NAME                                                   PHASE     STATUS
prod1-dc4-dbaas01.netic-platform.shared.k8s.netic.dk   Running   true

Take note of this name. You will need it for the next step.

Step 2: Create Your Database

You provision a new database by creating a Database custom resource in your application's namespace. The db-operator will detect this resource and automatically create the database and a corresponding user and password.

Create a manifest file (e.g., my-database.yaml) with the following content:

apiVersion: "kinda.rocks/v1beta1"
kind: "Database"
metadata:
  name: "my-application-db"
spec:
  # This must match the name of the DbInstance from Step 1
  instance: prod1-dc4-dbaas01.netic-platform.shared.k8s.netic.dk

  # The operator will create a Secret with this name
  secretName: my-app-db-credentials

  # This prevents the database from being deleted if the manifest is removed
  deletionProtected: true

  # Backup is managed at the instance level, so this should remain false
  backup:
    enable: false

Apply this manifest to your cluster using kubectl or by committing it to your GitOps repository.

Key Configuration Fields

  • spec.instance: (Required) The full name of the DbInstance you discovered in Step 1.
  • spec.secretName: (Required) The name of the Kubernetes Secret that the operator will create to hold the database credentials (username, password, host, etc.).
  • spec.deletionProtected: (Highly Recommended) When set to true, deleting the Database manifest from Kubernetes will not delete the actual database on the server. This is a critical safety feature to prevent accidental data loss.

Step 3: Access and Use the Database

Once the db-operator has processed your request, it will create a Secret with the name you specified in secretName.

You can inspect the secret to see the credentials:

kubectl get secret my-app-db-credentials -o yaml

The best way to use these credentials is to mount them as environment variables in your application's Deployment or StatefulSet.

apiVersion: apps/v1
kind: Deployment
metadata:
  name: my-application
spec:
  # ... other deployment specs
  template:
    spec:
      containers:
      - name: app
        image: my-app-image
        envFrom:
          - secretRef:
              name: my-app-db-credentials
        # Your application can now use environment variables like
        # DBNAME, USER, PASSWORD, HOST, and PORT to connect to the database.

Advanced: Custom Connection Strings

The Secret created by the operator contains all the individual fields needed to connect to the database.

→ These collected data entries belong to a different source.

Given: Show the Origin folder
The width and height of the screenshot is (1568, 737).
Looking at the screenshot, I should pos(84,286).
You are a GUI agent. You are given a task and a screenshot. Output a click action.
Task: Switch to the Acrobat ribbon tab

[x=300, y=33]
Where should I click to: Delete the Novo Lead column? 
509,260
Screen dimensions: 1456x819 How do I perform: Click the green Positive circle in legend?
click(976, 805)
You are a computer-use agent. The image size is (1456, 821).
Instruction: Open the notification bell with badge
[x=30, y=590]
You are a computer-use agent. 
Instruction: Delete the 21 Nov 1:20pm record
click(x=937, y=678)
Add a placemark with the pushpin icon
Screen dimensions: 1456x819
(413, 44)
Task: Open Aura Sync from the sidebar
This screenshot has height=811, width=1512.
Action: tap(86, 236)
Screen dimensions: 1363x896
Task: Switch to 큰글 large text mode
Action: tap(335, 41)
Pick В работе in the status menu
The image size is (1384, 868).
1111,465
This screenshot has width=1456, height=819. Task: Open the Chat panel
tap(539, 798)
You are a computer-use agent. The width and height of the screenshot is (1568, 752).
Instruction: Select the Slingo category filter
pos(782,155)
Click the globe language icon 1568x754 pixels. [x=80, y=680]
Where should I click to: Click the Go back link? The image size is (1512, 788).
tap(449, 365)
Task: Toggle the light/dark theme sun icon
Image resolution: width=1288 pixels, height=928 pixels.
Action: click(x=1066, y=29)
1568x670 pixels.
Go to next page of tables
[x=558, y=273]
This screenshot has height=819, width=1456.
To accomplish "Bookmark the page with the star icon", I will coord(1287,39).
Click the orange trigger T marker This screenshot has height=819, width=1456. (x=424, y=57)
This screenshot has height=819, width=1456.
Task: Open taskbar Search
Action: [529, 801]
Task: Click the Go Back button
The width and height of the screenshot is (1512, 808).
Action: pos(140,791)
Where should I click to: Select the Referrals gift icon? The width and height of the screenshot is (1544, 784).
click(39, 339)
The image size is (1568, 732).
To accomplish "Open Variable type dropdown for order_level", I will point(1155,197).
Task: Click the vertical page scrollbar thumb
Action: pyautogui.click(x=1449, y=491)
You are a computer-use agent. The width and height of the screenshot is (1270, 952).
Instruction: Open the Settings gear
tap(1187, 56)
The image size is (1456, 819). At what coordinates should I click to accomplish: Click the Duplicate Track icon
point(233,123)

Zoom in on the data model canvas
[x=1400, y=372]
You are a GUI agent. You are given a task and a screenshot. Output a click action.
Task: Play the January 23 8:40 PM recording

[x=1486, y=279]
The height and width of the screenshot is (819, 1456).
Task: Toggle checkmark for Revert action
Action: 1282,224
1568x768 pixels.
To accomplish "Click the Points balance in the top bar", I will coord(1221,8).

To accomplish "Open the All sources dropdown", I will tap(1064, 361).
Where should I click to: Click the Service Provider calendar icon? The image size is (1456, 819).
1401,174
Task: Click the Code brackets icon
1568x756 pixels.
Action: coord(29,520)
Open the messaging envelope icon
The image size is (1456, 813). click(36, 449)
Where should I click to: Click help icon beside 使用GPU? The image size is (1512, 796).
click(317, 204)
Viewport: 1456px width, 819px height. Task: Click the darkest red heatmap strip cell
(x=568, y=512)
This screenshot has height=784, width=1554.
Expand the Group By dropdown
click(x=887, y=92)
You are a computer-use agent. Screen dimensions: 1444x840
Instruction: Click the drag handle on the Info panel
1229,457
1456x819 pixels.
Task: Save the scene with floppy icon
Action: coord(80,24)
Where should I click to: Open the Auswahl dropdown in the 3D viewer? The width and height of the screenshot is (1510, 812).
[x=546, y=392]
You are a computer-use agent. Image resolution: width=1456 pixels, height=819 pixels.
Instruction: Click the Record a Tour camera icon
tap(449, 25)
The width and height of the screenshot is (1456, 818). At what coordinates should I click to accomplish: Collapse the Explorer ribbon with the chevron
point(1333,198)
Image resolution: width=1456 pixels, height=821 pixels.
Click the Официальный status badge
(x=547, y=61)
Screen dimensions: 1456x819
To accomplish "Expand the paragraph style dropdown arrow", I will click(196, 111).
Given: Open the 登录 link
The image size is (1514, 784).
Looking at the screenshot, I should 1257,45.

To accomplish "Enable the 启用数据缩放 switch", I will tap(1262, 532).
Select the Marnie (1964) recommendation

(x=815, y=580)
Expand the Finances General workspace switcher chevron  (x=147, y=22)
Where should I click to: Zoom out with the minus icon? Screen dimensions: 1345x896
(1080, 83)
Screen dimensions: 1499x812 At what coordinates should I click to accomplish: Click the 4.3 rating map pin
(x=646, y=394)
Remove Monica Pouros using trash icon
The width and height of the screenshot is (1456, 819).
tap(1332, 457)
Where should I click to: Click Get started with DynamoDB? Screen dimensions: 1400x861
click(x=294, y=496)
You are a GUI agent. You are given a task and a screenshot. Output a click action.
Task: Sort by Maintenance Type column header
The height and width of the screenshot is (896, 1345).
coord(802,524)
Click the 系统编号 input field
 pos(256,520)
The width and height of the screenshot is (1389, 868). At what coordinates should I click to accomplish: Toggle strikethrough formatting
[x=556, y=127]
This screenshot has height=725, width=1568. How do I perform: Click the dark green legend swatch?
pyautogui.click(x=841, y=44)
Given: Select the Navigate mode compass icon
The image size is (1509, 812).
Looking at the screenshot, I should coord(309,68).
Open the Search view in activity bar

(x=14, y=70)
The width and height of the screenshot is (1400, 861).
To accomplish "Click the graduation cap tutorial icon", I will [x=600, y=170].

If your application requires a specific connection string format (e.g., a JDBC URL), you can instruct the operator to generate it for you.

Add the spec.credentials.templates section to your Database manifest:

spec:
  # ... other fields
  credentials:
    templates:
      - name: CONNECTION_STRING # The key for the new entry in the Secret
        # A Go template for your desired connection string format
        template: "jdbc:{{ .Protocol }}://{{ .Username }}:{{ .Password }}@{{ .Hostname }}:{{ .Port }}/{{ .Database }}"

The operator will add a new key (CONNECTION_STRING) to the Secret with the fully rendered connection string.

Backup and Recovery

Database backup and recovery is managed at the instance level by the platform team. You do not need to configure anything in your manifests.

Full backups are taken nightly at 22:00 and archived for 6 months. Point-in-time recovery (PITR) is also enabled, with transaction logs archived every 5 minutes. This allows for restoration to any 5-minute interval within the last 5 days.

Please contact the platform team to initiate a database restoration.